BKB27 · 08/09/2020 14:51

can completely relate to all the comments on here. Been ttc for 4 years and had 2 miscarriages and a failed ivf cycle. In the time I've been trying ive had 4 colleagues, 3 cousins and a sister in law fall pregnant and have their beautiful babies. Its so hard not to feel jealous and angry and upset. "Why me" keeps going through my mind. Reading these comments make me feel a little less alone and a little less guilty for feeling the way I do. Its such an isolating experience where you feel you cant even grieve out loud because of silly things people will say to you. I think we are all entitled to feel the way we do and shouldn't beat ourselves up about it. We are all here for support and hopefully airing it out here will relieve some pressure or at least help you feel that you're not alone. We got each others back!
Saying no is so important. Lockdown has helped me avoid baby showers and first birthdays thankfully, only good thing about it!

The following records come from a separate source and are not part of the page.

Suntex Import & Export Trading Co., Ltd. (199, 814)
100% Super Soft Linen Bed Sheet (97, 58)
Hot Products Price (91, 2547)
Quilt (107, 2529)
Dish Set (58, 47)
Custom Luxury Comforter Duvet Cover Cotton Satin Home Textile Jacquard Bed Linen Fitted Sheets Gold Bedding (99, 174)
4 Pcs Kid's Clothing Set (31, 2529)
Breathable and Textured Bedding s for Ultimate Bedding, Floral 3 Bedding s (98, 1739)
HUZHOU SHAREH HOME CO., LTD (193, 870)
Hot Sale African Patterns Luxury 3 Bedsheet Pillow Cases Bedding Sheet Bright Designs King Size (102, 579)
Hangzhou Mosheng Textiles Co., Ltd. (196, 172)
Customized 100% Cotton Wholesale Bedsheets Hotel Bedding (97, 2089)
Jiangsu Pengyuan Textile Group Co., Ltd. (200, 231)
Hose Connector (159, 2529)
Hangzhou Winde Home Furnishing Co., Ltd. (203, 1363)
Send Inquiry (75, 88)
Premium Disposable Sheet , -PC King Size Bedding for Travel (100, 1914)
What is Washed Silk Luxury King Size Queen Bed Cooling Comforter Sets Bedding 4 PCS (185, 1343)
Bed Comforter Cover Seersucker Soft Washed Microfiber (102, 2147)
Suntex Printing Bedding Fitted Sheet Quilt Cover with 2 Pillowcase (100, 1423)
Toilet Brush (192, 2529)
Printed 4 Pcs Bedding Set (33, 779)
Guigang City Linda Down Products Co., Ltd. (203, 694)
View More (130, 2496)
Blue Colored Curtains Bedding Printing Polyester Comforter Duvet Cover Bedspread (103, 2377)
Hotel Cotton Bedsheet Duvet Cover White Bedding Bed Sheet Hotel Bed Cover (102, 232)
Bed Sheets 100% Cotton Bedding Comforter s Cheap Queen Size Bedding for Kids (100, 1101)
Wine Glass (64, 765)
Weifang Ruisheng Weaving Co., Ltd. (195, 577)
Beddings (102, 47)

Isitme2020 · 08/09/2020 18:28

@BKB27 I'm so sorry to hear what you've been through. Thank you for your kind words. TBH this is something I've been keeping super private, I just don't want anyone to feel sorry for me or that my life isn't as good because I can't have kids. I just don't feel anyone outside can truly understand what they would do, how they'd feel or can really give advice unless they've been in the situation. The 'Why me' happens to me too! But then I just feel really guilty for those who are dealing with serious illnesses, as I'm healthy otherwise! It's a no win rabbit hole of emotions!! I should say no to things, but then I think... "stuff you, I'm coming just to show you my life is great without kids"!!! It's just ridiculous the mind frames I get myself into! I do however, already feel a bit better by venting it here, so thank you :) will you be moving forward with further IVF?

BKB27 · 08/09/2020 18:39

Rabbit hole of emotions is a good way to put it! I've kept mine as private as possible but my miscarriages were a little too public for my liking. Its bonkers because it comes from a place of shame/taboo which means you cant grieve as you would like not only for losses but for the journey we are on and the valid feelings we go through in the month - the worry but hope when ttc, the anxiousness when waiting.
You do right going out to things to show your life is fab because it is but you're allowed to feel as sad as you like. Knowing you're not alone in this helps you to see. I deleted my Instagram because I had to get away from annoucements, gotta do whats right for you.
Starting cycle 2 hopefully end of this month. Its a frozen cycle which takes longer. Time is not my friend or thats how I feel anyway!